• Data for this task:
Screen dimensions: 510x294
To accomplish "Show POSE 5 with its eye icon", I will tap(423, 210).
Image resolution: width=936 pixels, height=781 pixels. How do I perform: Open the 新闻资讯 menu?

---

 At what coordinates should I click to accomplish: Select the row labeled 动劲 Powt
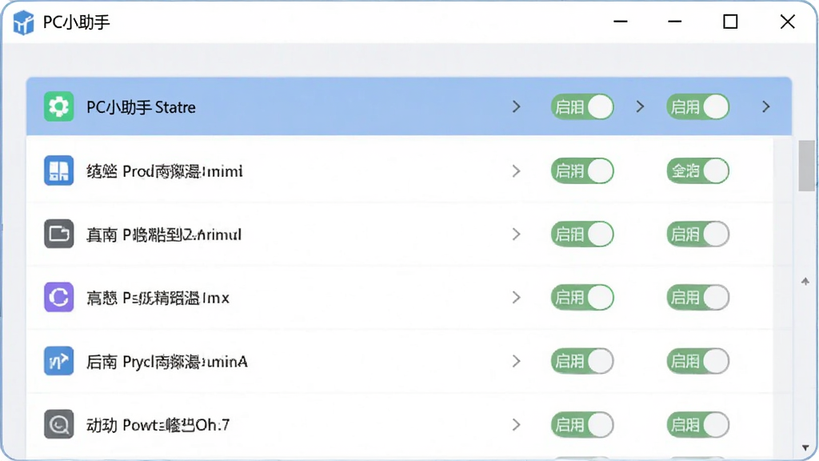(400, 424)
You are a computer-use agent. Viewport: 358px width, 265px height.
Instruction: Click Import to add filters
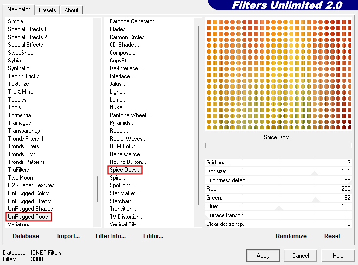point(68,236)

• Work to be completed: Set aside each line above that includes the string "height" and report it.

• Solution:
Image resolution: width=936 pixels, height=781 pixels. How do I perform: Open the 新闻资讯 menu?
You are a computer-use agent. Viewport: 358px width, 265px height.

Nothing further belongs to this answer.